Retype all of the following lines with no changes.

Stored data
------

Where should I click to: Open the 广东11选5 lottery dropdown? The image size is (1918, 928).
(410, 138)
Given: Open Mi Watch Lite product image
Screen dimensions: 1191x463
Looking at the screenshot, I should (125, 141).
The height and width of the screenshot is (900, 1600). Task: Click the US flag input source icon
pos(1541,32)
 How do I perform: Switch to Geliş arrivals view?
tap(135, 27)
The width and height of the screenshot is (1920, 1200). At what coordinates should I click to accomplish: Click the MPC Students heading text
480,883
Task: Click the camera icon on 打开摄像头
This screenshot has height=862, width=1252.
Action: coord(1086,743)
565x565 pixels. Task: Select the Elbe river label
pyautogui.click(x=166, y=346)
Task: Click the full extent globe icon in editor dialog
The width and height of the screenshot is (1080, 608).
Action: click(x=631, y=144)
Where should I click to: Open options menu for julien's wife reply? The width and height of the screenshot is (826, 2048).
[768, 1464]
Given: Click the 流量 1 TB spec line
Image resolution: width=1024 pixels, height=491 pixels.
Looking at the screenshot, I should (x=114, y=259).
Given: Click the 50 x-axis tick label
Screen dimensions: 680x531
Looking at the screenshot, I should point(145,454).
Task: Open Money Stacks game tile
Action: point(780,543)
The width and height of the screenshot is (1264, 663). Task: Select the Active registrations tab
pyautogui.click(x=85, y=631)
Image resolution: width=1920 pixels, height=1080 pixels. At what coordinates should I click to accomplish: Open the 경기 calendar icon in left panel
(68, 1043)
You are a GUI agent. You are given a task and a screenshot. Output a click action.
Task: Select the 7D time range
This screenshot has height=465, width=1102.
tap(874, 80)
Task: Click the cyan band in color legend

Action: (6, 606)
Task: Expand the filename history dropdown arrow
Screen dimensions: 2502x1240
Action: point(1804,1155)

------

EXPECTED ANSWER:
Where should I click to: Open the 广东11选5 lottery dropdown? The image size is (1918, 928).
(410, 138)
Given: Open Mi Watch Lite product image
Screen dimensions: 1191x463
Looking at the screenshot, I should (125, 141).
The height and width of the screenshot is (900, 1600). Task: Click the US flag input source icon
pos(1541,32)
 How do I perform: Switch to Geliş arrivals view?
tap(135, 27)
The width and height of the screenshot is (1920, 1200). At what coordinates should I click to accomplish: Click the MPC Students heading text
480,883
Task: Click the camera icon on 打开摄像头
This screenshot has height=862, width=1252.
Action: coord(1086,743)
565x565 pixels. Task: Select the Elbe river label
pyautogui.click(x=166, y=346)
Task: Click the full extent globe icon in editor dialog
The width and height of the screenshot is (1080, 608).
Action: click(x=631, y=144)
Where should I click to: Open options menu for julien's wife reply? The width and height of the screenshot is (826, 2048).
[768, 1464]
Given: Click the 流量 1 TB spec line
Image resolution: width=1024 pixels, height=491 pixels.
Looking at the screenshot, I should (x=114, y=259).
Given: Click the 50 x-axis tick label
Screen dimensions: 680x531
Looking at the screenshot, I should point(145,454).
Task: Open Money Stacks game tile
Action: point(780,543)
The width and height of the screenshot is (1264, 663). Task: Select the Active registrations tab
pyautogui.click(x=85, y=631)
Image resolution: width=1920 pixels, height=1080 pixels. At what coordinates should I click to accomplish: Open the 경기 calendar icon in left panel
(68, 1043)
You are a GUI agent. You are given a task and a screenshot. Output a click action.
Task: Select the 7D time range
This screenshot has height=465, width=1102.
tap(874, 80)
Task: Click the cyan band in color legend

Action: (6, 606)
Task: Expand the filename history dropdown arrow
Screen dimensions: 2502x1240
Action: point(1804,1155)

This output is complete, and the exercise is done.